Work required>
Please put every line of the entries below into a Markdown table with the columns Row and Line, giving each line its own numbered row and skipping blank lines. Leave the pictures out of the table.

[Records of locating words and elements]
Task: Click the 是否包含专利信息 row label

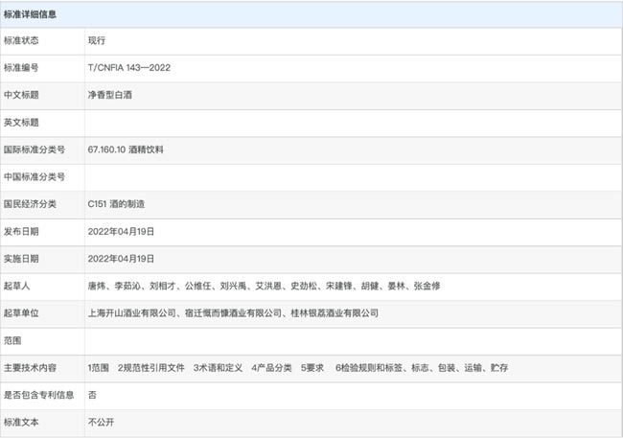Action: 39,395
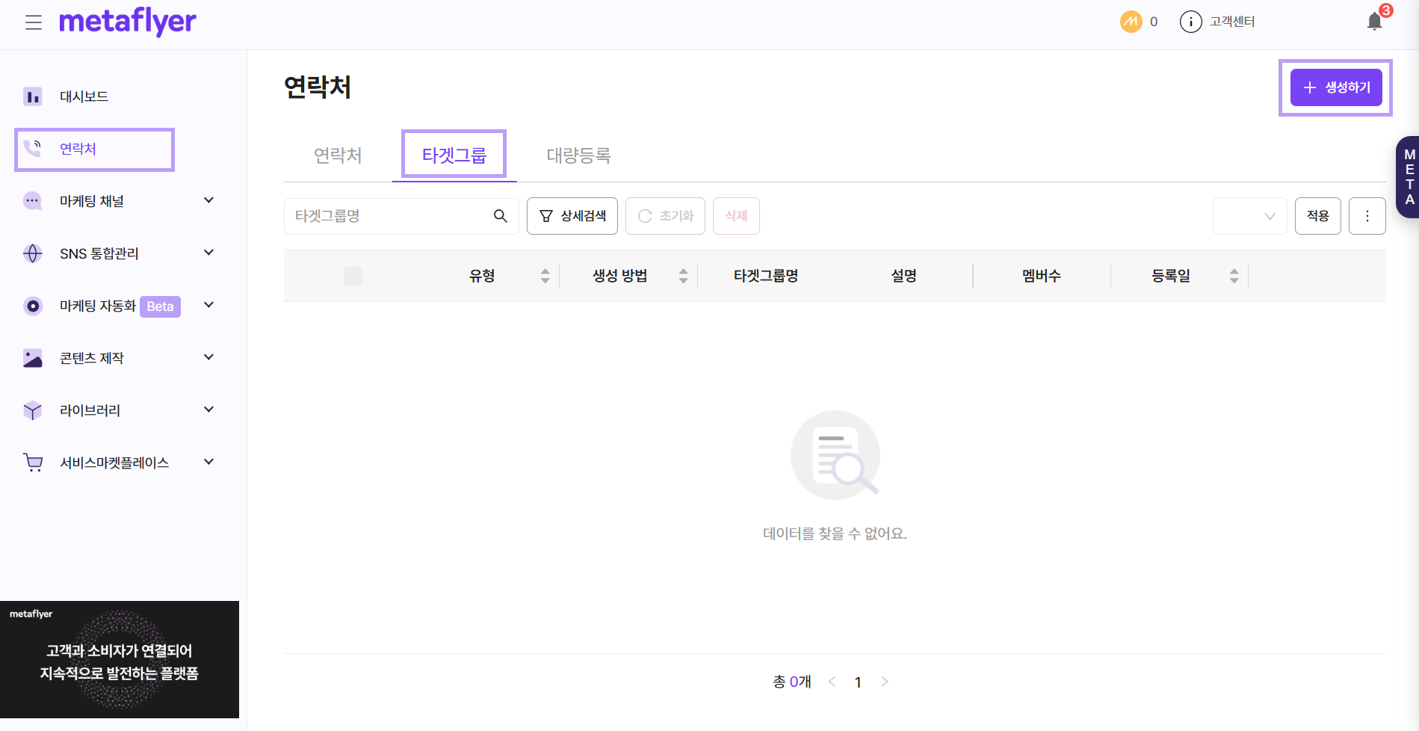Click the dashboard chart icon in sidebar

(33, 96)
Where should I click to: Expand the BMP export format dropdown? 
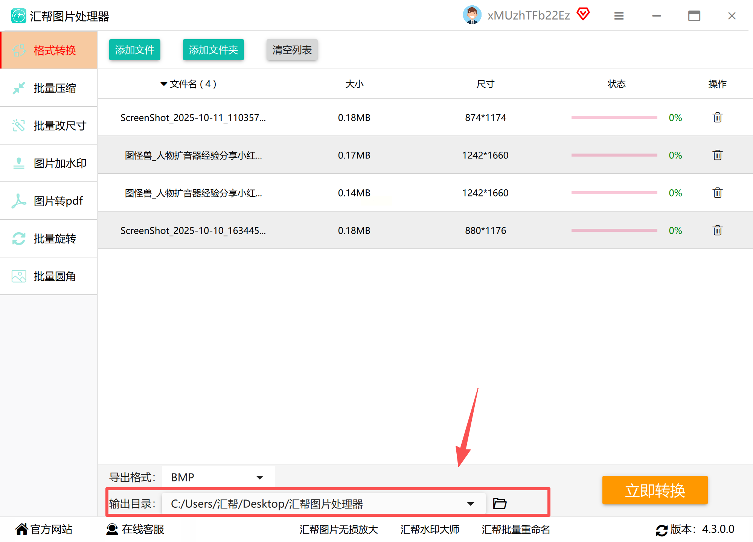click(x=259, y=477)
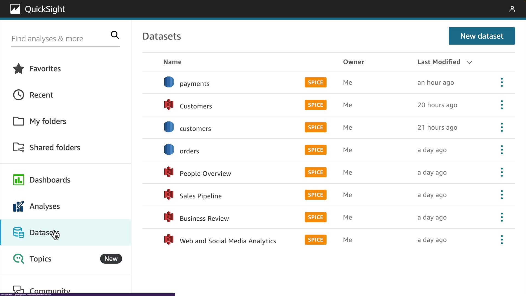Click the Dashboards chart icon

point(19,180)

Task output>
| Row | Line |
|---|---|
| 1 | Task: Click the 是否包含专利信息 row label |
| 2 | Action: 39,395 |
| 3 | Click the dashboard chart icon in sidebar |
| 4 | (33, 96) |
| 5 | Where should I click to: Expand the BMP export format dropdown?  |
| 6 | click(x=259, y=477) |
| 7 | Click the Dashboards chart icon |
| 8 | point(19,180) |